Directed by Ray Lawrence
Written by Beatrix Christian, based on the short story "So Much Water So Close to Home", by Raymond Carver
Laura Linney as Claire Kane
Gabriel Byrne as Stewart Kane
Chris Haywood as Gregory
Deborra-Lee Furness as Jude
John Howard as Carol
Leah Purcell as Carmel
Stelious Yiakmis as Rocco
Eva Lazzaro as Caylin-Calandria
Sean Rees-Wernyss as Tom
Alice Garner as Elissa
Simon Stone as Billy
Betty Lucas as Vanessa
123 Minutes(Rated R for disturbing images, language and some nudity. )

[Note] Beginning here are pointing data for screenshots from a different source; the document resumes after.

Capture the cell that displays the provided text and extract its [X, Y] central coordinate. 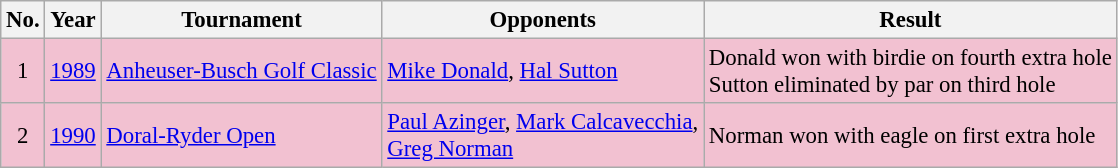
Doral-Ryder Open [242, 136]
1990 [73, 136]
Norman won with eagle on first extra hole [911, 136]
1989 [73, 72]
Mike Donald, Hal Sutton [543, 72]
Anheuser-Busch Golf Classic [242, 72]
Year [73, 20]
2 [23, 136]
Result [911, 20]
Donald won with birdie on fourth extra holeSutton eliminated by par on third hole [911, 72]
Opponents [543, 20]
Paul Azinger, Mark Calcavecchia, Greg Norman [543, 136]
No. [23, 20]
1 [23, 72]
Tournament [242, 20]
Provide the (X, Y) coordinate of the cell's center where the given text is located.  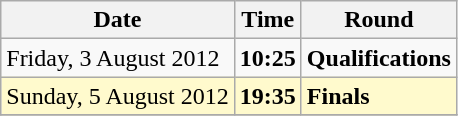
10:25 (268, 58)
Friday, 3 August 2012 (118, 58)
Date (118, 20)
Qualifications (378, 58)
19:35 (268, 96)
Time (268, 20)
Round (378, 20)
Finals (378, 96)
Sunday, 5 August 2012 (118, 96)
Extract the (X, Y) coordinate from the center of the cell holding the provided text.  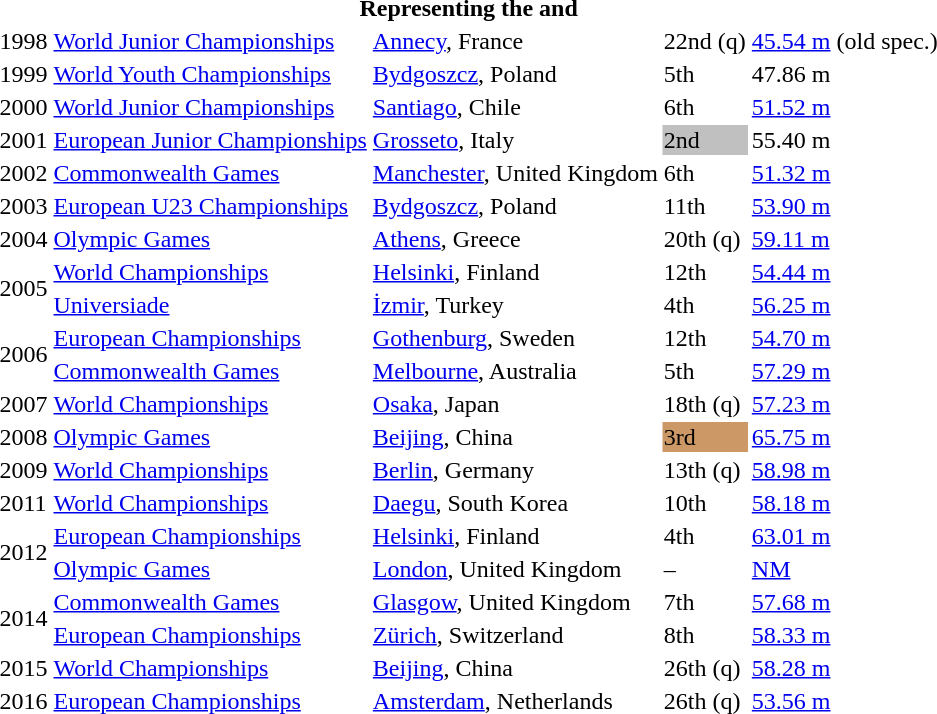
Athens, Greece (515, 239)
10th (704, 503)
European U23 Championships (210, 206)
Glasgow, United Kingdom (515, 602)
3rd (704, 437)
Annecy, France (515, 41)
Manchester, United Kingdom (515, 173)
7th (704, 602)
İzmir, Turkey (515, 305)
26th (q) (704, 668)
8th (704, 635)
13th (q) (704, 470)
2nd (704, 140)
18th (q) (704, 404)
European Junior Championships (210, 140)
Berlin, Germany (515, 470)
Zürich, Switzerland (515, 635)
Grosseto, Italy (515, 140)
Universiade (210, 305)
22nd (q) (704, 41)
Daegu, South Korea (515, 503)
Melbourne, Australia (515, 371)
11th (704, 206)
20th (q) (704, 239)
Gothenburg, Sweden (515, 338)
Osaka, Japan (515, 404)
World Youth Championships (210, 74)
– (704, 569)
London, United Kingdom (515, 569)
Santiago, Chile (515, 107)
Determine the (X, Y) coordinate at the center of the cell enclosing the given text.  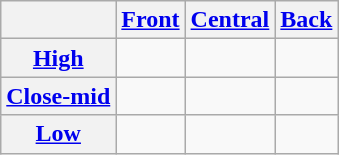
Back (306, 20)
Front (150, 20)
Close-mid (58, 96)
Central (230, 20)
Low (58, 134)
High (58, 58)
Find where the given text appears and provide that cell's center as [X, Y] coordinate. 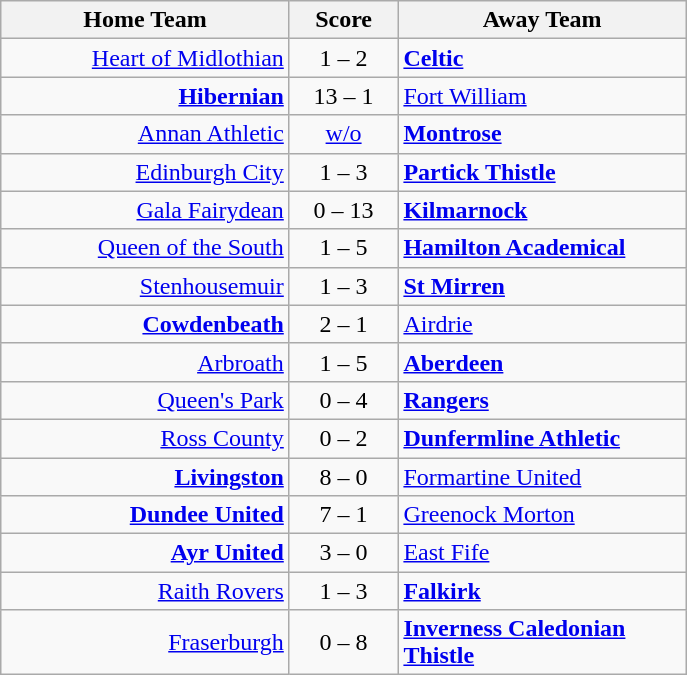
Inverness Caledonian Thistle [542, 642]
Arbroath [146, 362]
Ayr United [146, 553]
St Mirren [542, 286]
Livingston [146, 477]
Queen of the South [146, 248]
2 – 1 [344, 324]
Greenock Morton [542, 515]
Annan Athletic [146, 134]
Formartine United [542, 477]
13 – 1 [344, 96]
0 – 4 [344, 400]
Celtic [542, 58]
Partick Thistle [542, 172]
8 – 0 [344, 477]
Aberdeen [542, 362]
Falkirk [542, 591]
Dundee United [146, 515]
0 – 2 [344, 438]
Airdrie [542, 324]
Fraserburgh [146, 642]
Hamilton Academical [542, 248]
Cowdenbeath [146, 324]
Fort William [542, 96]
Heart of Midlothian [146, 58]
Raith Rovers [146, 591]
Away Team [542, 20]
0 – 13 [344, 210]
East Fife [542, 553]
7 – 1 [344, 515]
Ross County [146, 438]
Home Team [146, 20]
Montrose [542, 134]
1 – 2 [344, 58]
3 – 0 [344, 553]
Kilmarnock [542, 210]
Score [344, 20]
0 – 8 [344, 642]
Rangers [542, 400]
Gala Fairydean [146, 210]
w/o [344, 134]
Edinburgh City [146, 172]
Stenhousemuir [146, 286]
Dunfermline Athletic [542, 438]
Queen's Park [146, 400]
Hibernian [146, 96]
For the text-containing cell, return its midpoint in [x, y] coordinate format. 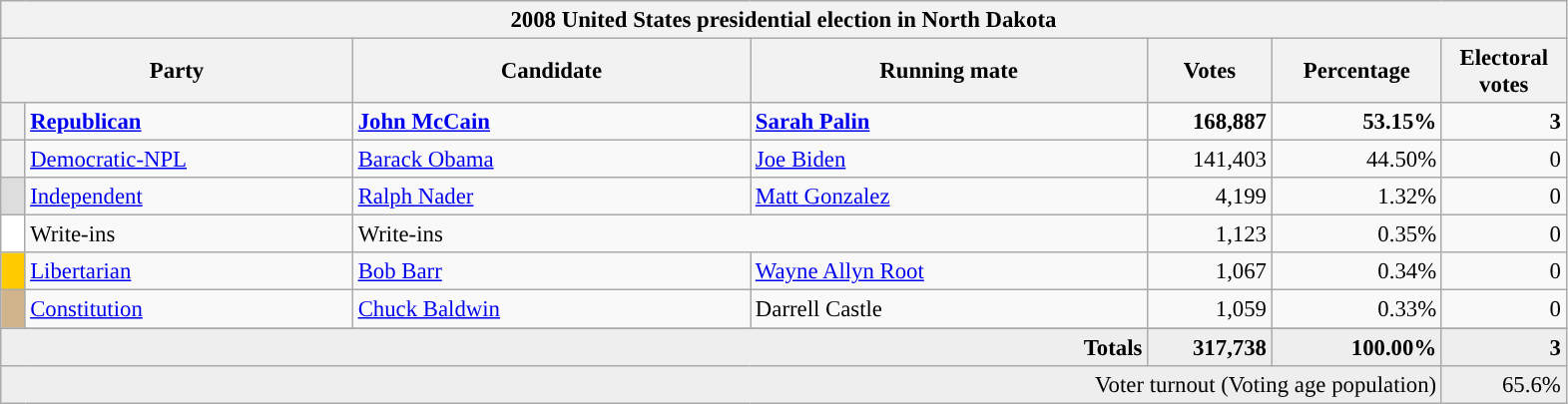
Chuck Baldwin [551, 309]
Democratic-NPL [189, 160]
0.33% [1356, 309]
Republican [189, 122]
Running mate [949, 72]
Ralph Nader [551, 197]
0.35% [1356, 235]
Voter turnout (Voting age population) [722, 384]
Joe Biden [949, 160]
168,887 [1210, 122]
317,738 [1210, 347]
Sarah Palin [949, 122]
Candidate [551, 72]
0.34% [1356, 272]
4,199 [1210, 197]
Votes [1210, 72]
Constitution [189, 309]
2008 United States presidential election in North Dakota [784, 20]
141,403 [1210, 160]
1.32% [1356, 197]
Barack Obama [551, 160]
44.50% [1356, 160]
Totals [575, 347]
1,059 [1210, 309]
Darrell Castle [949, 309]
Independent [189, 197]
Matt Gonzalez [949, 197]
Electoral votes [1503, 72]
Party [178, 72]
1,123 [1210, 235]
Bob Barr [551, 272]
John McCain [551, 122]
Libertarian [189, 272]
65.6% [1503, 384]
Wayne Allyn Root [949, 272]
Percentage [1356, 72]
1,067 [1210, 272]
100.00% [1356, 347]
53.15% [1356, 122]
Output the [X, Y] coordinate of the center of the cell containing the given text.  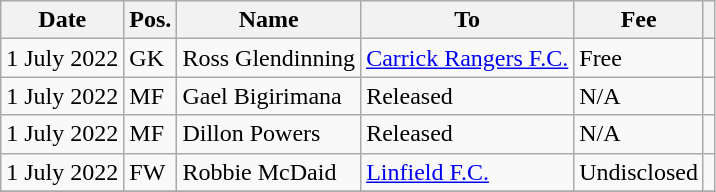
Carrick Rangers F.C. [468, 58]
To [468, 20]
Dillon Powers [269, 134]
Free [639, 58]
Name [269, 20]
Linfield F.C. [468, 172]
FW [150, 172]
Ross Glendinning [269, 58]
Gael Bigirimana [269, 96]
Undisclosed [639, 172]
Date [62, 20]
GK [150, 58]
Pos. [150, 20]
Fee [639, 20]
Robbie McDaid [269, 172]
Locate the cell with the specified text and output its [x, y] center coordinate. 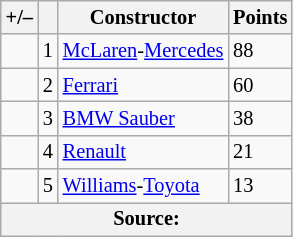
3 [48, 118]
Williams-Toyota [143, 186]
4 [48, 152]
88 [260, 51]
Points [260, 17]
5 [48, 186]
38 [260, 118]
Renault [143, 152]
1 [48, 51]
+/– [20, 17]
13 [260, 186]
BMW Sauber [143, 118]
Constructor [143, 17]
2 [48, 85]
60 [260, 85]
21 [260, 152]
McLaren-Mercedes [143, 51]
Ferrari [143, 85]
Source: [147, 219]
Capture the cell that displays the provided text and extract its [X, Y] central coordinate. 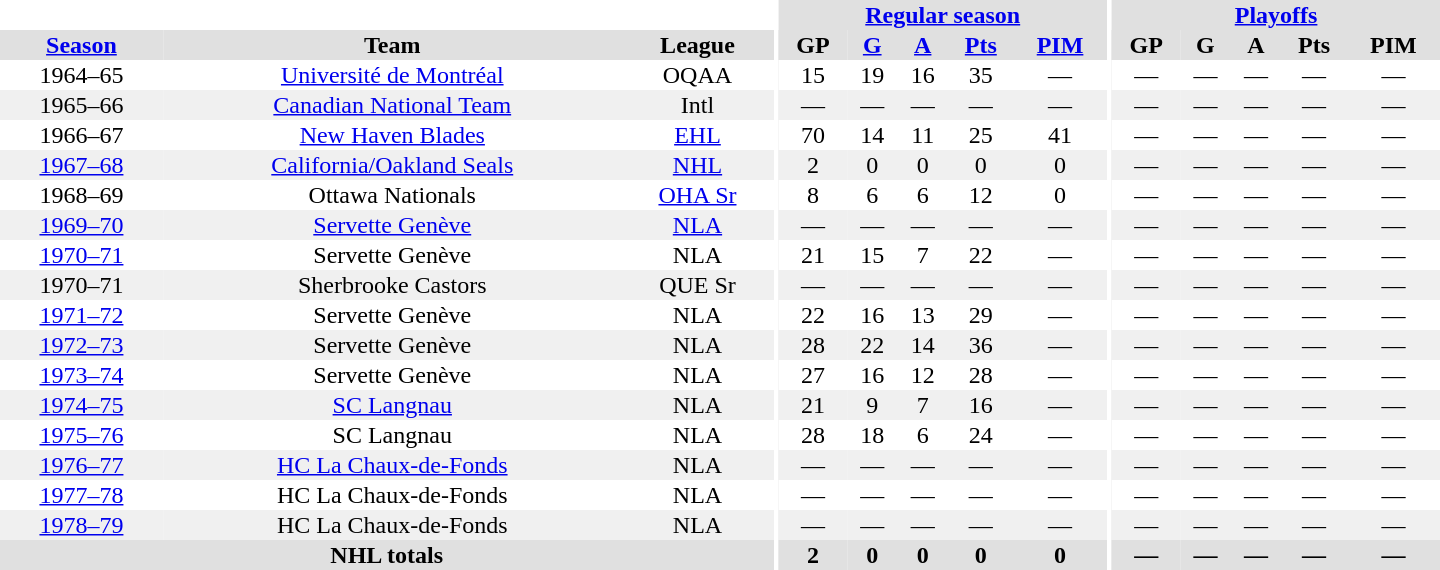
California/Oakland Seals [392, 165]
1971–72 [82, 315]
NHL totals [386, 555]
Team [392, 45]
36 [981, 345]
Université de Montréal [392, 75]
1974–75 [82, 405]
1964–65 [82, 75]
1977–78 [82, 495]
League [698, 45]
24 [981, 435]
Ottawa Nationals [392, 195]
13 [922, 315]
New Haven Blades [392, 135]
1965–66 [82, 105]
18 [872, 435]
11 [922, 135]
Regular season [943, 15]
1973–74 [82, 375]
1967–68 [82, 165]
1968–69 [82, 195]
Sherbrooke Castors [392, 285]
35 [981, 75]
OHA Sr [698, 195]
1966–67 [82, 135]
25 [981, 135]
1969–70 [82, 225]
Playoffs [1276, 15]
Canadian National Team [392, 105]
Season [82, 45]
19 [872, 75]
EHL [698, 135]
29 [981, 315]
QUE Sr [698, 285]
OQAA [698, 75]
1972–73 [82, 345]
1975–76 [82, 435]
8 [813, 195]
9 [872, 405]
41 [1060, 135]
1978–79 [82, 525]
70 [813, 135]
NHL [698, 165]
1976–77 [82, 465]
Intl [698, 105]
27 [813, 375]
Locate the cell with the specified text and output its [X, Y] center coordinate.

"Jindabyne" is a quiet masterpiece that gets you from the first frame and leads you on a two hour trance which ends with a bang. Well, more like a slap. Literally. This is based on the short story "So Much Water So Close to Home" by Raymond Carver, and if you think that the plot sounds familiar, its because it was one of the short stories featured in 'Short Cuts." Only here it is done in a much longer fashion, with much more intense characters and even well acted. I do love "Short Cuts" but it is clear that Gabriel Byrne and Laura Linney act much better than the unknown actors in the parts in that previous film. One may not want to see "Jindabyne" because they have technically seen this story once before, but I can assure you that the story has much more depth than the thirty minute Altman installment in "Short Cuts," and certainly does have more twists than you would expect.
"Jindabyne" is the story of a family-Stewart, Claire, and their little son Tom. They live in the historic town of Jindabyne, where the folks seem to care the most about fishing over anything else. Stewart and a group of friends plan on going on a fishing trip in the next weekend. Claire has had enough of fish, and has bigger things to worry about-especially when her son and the little girl next door bring and knife and pills to school with the intention of slaying the class rabbit. But Stewart writes everything off and is excited for the holiday. Working at a gas station every day seems to take its toll. The four men go on the fishing trip, and right when they are about to begin Stewart discovers the dead body of a girl. He begins to freak out, and the four of them debate on what to do, until it is clear. Tie the girl up by the leg, attach it to the base of a tree, leave it in the river, fish for two days, and then on Sunday they could report it as they are leaving. Of course this does not sit well with the people of the town, who question the morality of Stewart and the men. How could they live with themselves to spend a few days fishing while there is a dead girl only a few feet away? The family of the dead girl also begin to be disturbed, and the entire town seems to lash out at the men. Claire begins to become disturbed as well, and as she would want to stand by her husband she cares more about the well being of the dead girl's family, and makes it her mission to make them as comfortable as possible, no matter the cost to her own family.
"Jindabyne" attempts to be a few things, always generating tension and always being engrossing. The film starts in "Zodiac" style, with a woman driving down the road being pursued by an old man in a truck. This is, of course, the dead girl from the lake, and while we don't see the murder, the man's presence throughout the film always makes tension. Director Ray Lawrence does every scene with precision and a very creepy style. The score adds to the disturbing feelings. Take one scene where Laura Linney's Clare is swimming the lake with her son. She has her son sit on the edge of the beach so that she could just swim out to the center of the lake quickly and then come back. When in the center of the lake she sees this man (who we know as the murderer) asking the kid a question, and she hurries back to the beach but he is gone by the time she gets there. Now this scene has easy tension-for the viewer we know what this man is capable of. But the music is haunting, and applies to the scene. It's quiet, but eerie, as is the whole film. The disturbing nature of the film also comes from the story, but at the same time we understand Stewart and the men's point. And then there are times when you wonder how they could have ever done such a thing.
This is not exactly an easy film to get through. After the screening, where there were only a small handful of people on a Sunday night, there wasn't much of general love for it. It is slow, and unfolds slowly. The actual discovery of the body happens about forty minutes into it, but it really engrosses you into the characters. Gabriel Byrne isn't one of my favorite actors, but he seriously surprised me with his work here. Laura Linney turns in yet another powerhouse performance, and while it may seem like Byrne is the main character she really is. This film is about how the town's reaction effects her, and not Stewart and the men. "Jindabyne" is a study of the effect of death on people, and silently floats to one of the year's best. This is a haunting little movie, expanding an interesting tale already laid out twelve years ago.